A friend of mine is asking me what components to use for his computer. He is going to be using it as a graphics computer, meaning Photoshop, Paint Shop Pro, and photo retouchers. He will also be using Painter (which is a natural media painting program). As you can see, this computer will be all about graphics, but not games. He won't be installing a single 3D game.

I'm trying to figure out the best graphics card to recommend for him. I realize that all these new expensive graphics cards are great for 3D games, but do they make any difference for programs like Photoshop and Painter?

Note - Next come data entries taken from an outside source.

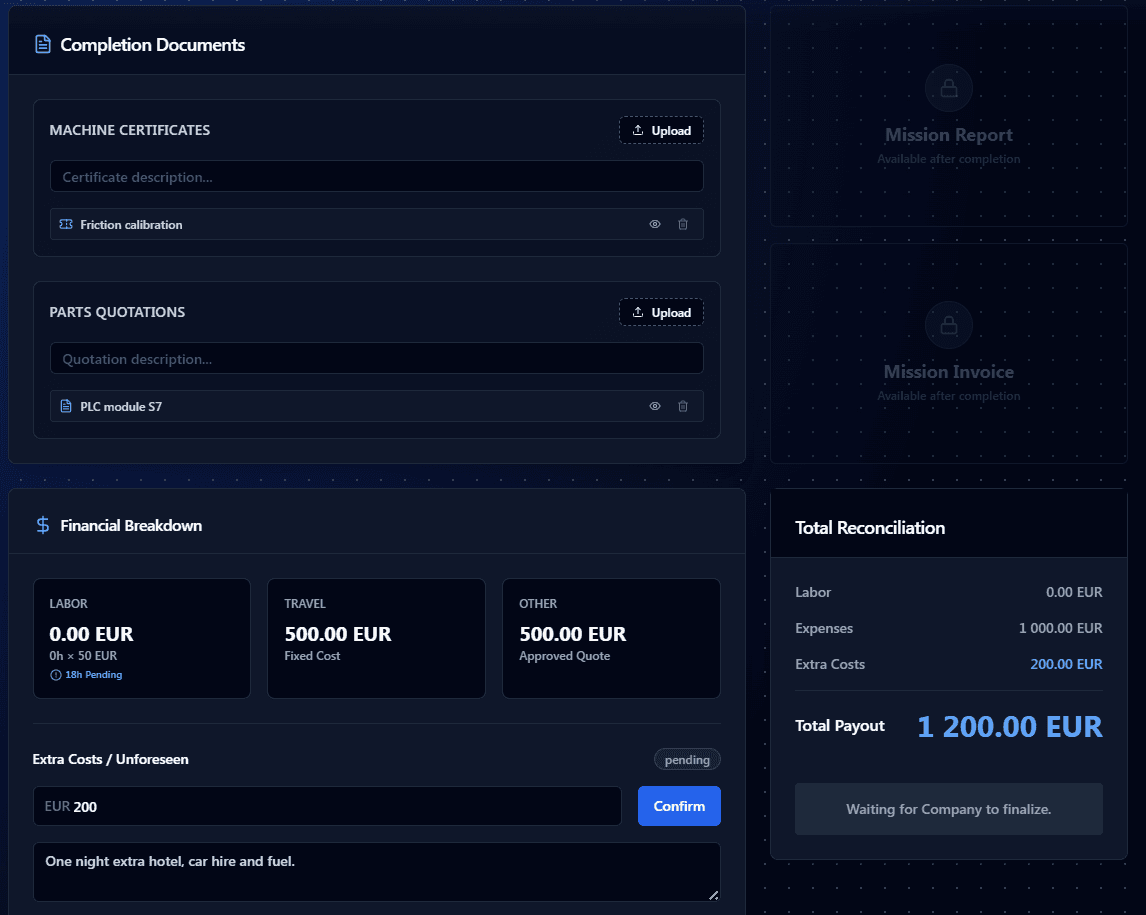Click the eye icon for Friction calibration
Viewport: 1146px width, 915px height.
click(655, 225)
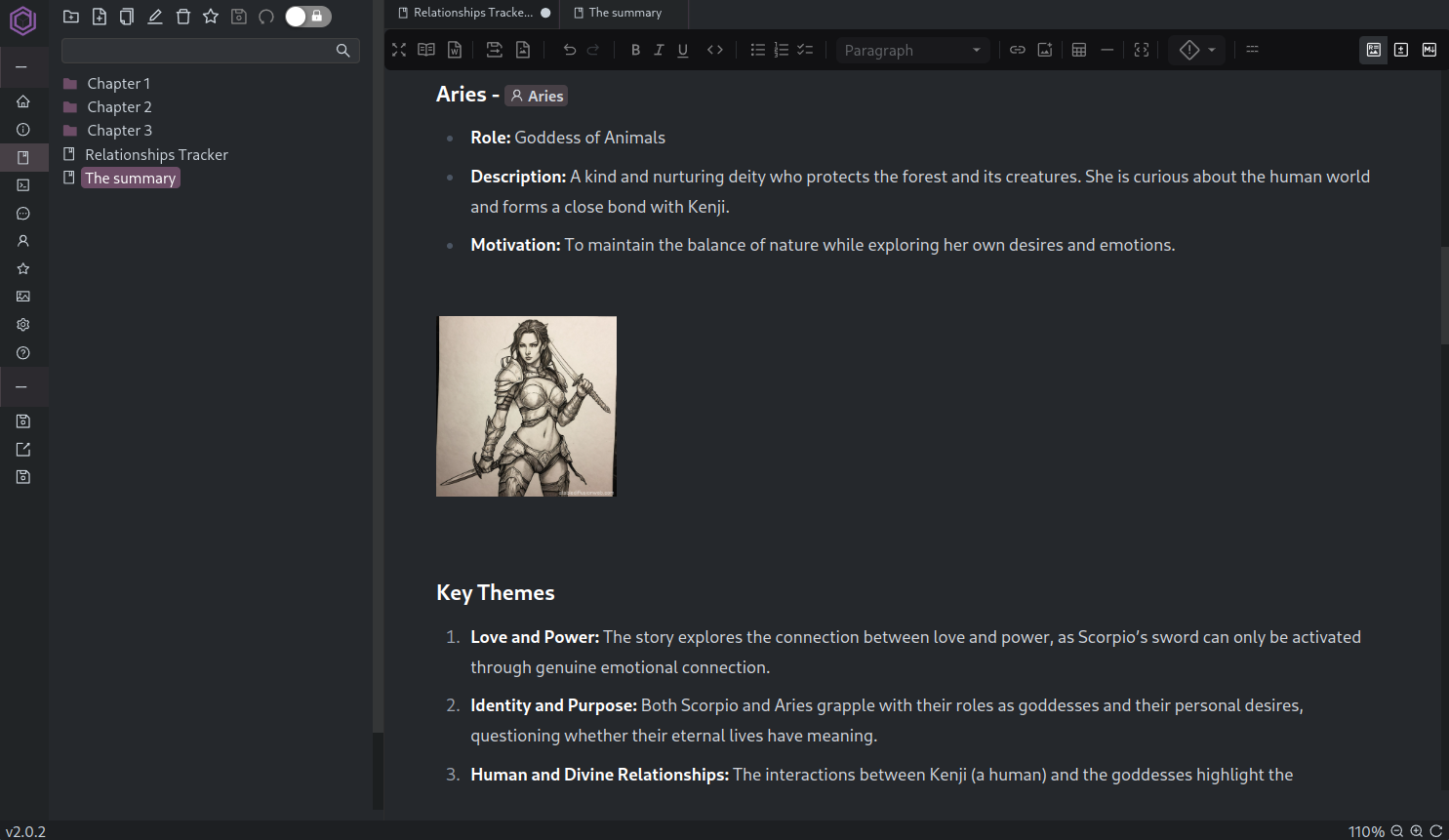1449x840 pixels.
Task: Switch to the Relationships Tracker tab
Action: point(472,14)
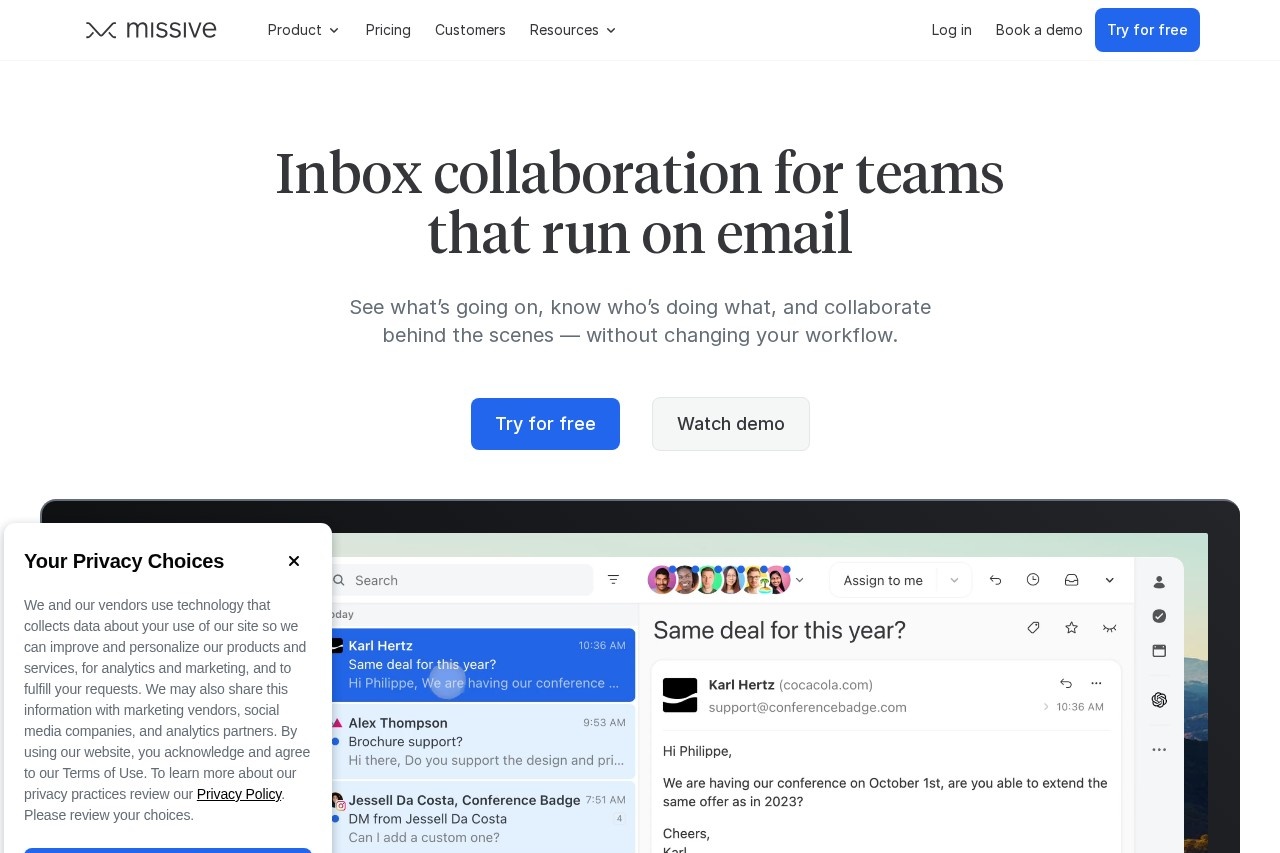
Task: Expand the Resources dropdown in the navbar
Action: click(x=573, y=30)
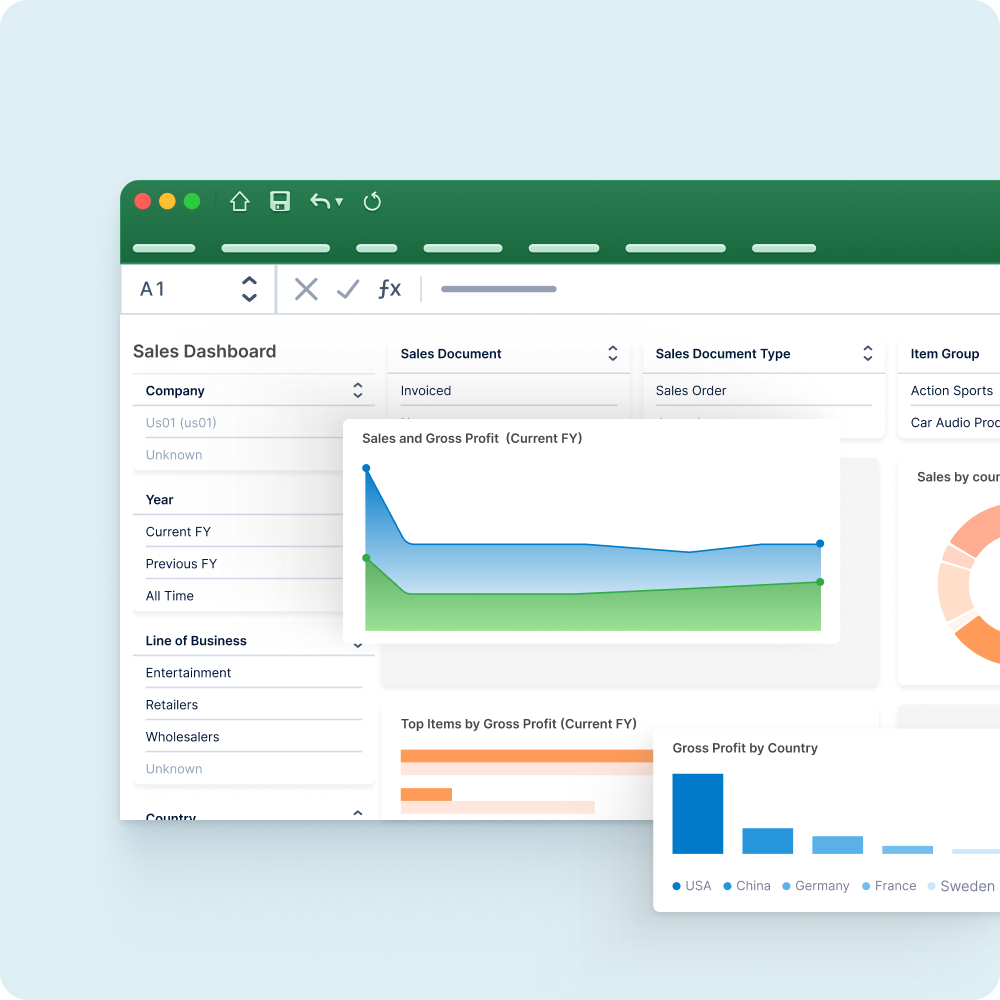This screenshot has width=1000, height=1000.
Task: Click the Save floppy disk icon
Action: click(x=280, y=202)
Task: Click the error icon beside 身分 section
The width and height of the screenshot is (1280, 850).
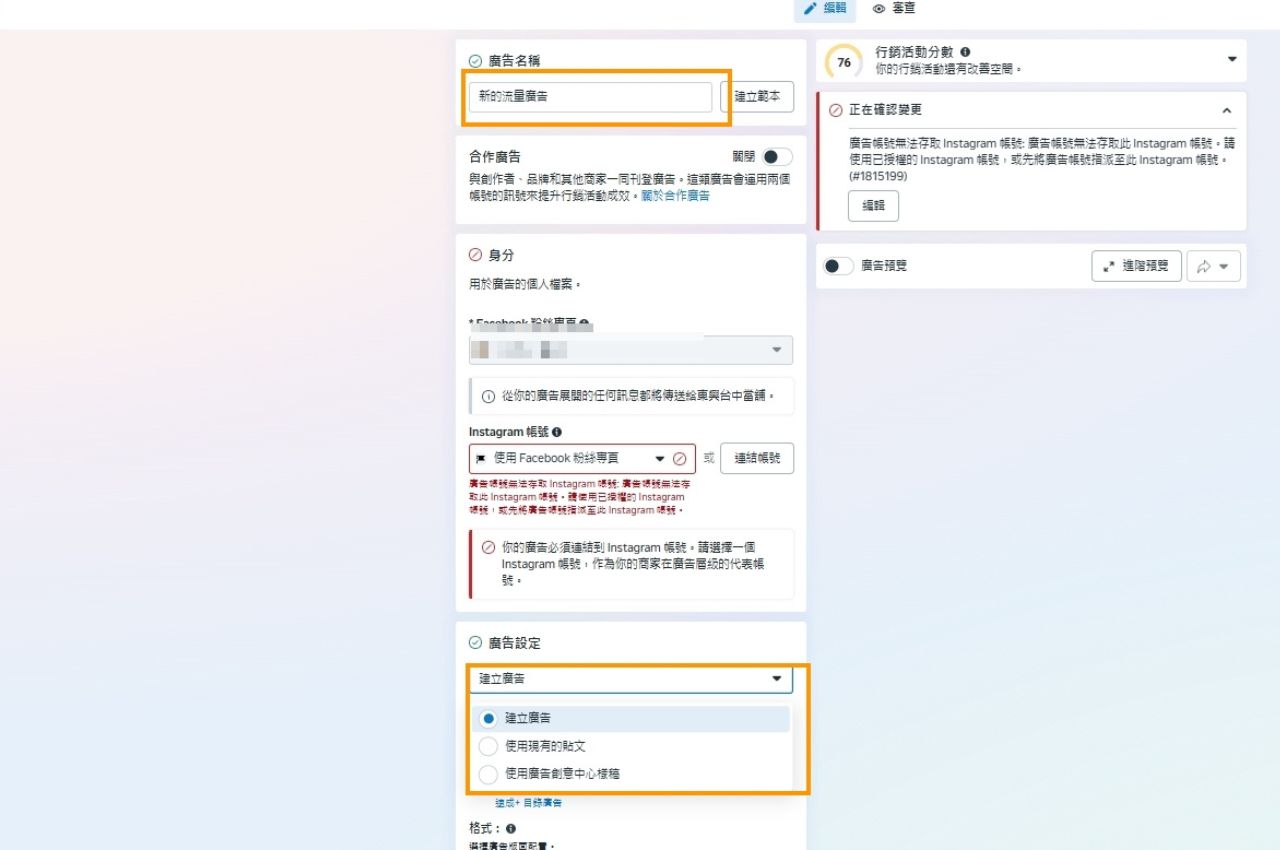Action: click(475, 254)
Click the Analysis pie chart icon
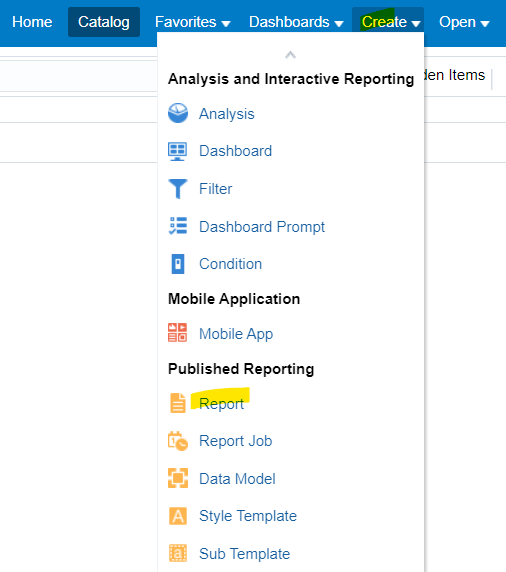The width and height of the screenshot is (506, 572). 178,113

In other words, will there be any noticeable difference ***for these sorts of applications*** between say a $250 GeForce 4 Ti and a $300 ATI Radeon 9700 and a $60 GeForce 4 MX440? Or even a $50 GeForce 4 MX 420?

Also, does anyone have any feedback between AMD or Intel processors for these sorts of applications? Generally, I would recommend the AMD processors (much better price/performance), but I've seen a lot of photoshop tests that seem to favor the Intel chips for that particular application.

Thanks in advance!
February 14, 2003 9:22:43 PM

Woot! Goatcheese rocks! hehe.
For a video card, imo, get a matrox G series. For proc, amd prices have been pretty ridiculous lately- a 3.06Ghz P4 w/ ht would do quite nicely, else something like an xp2400 would be nice.

"If everything seems under control, you're just not going fast enough."
- Mario Andretti
February 14, 2003 11:36:06 PM

ati has been the 2d leader for as long as i can remember. get a low end radeon or somthing.

my computer is so fast, it completes an endless loop in less than 4 seconds!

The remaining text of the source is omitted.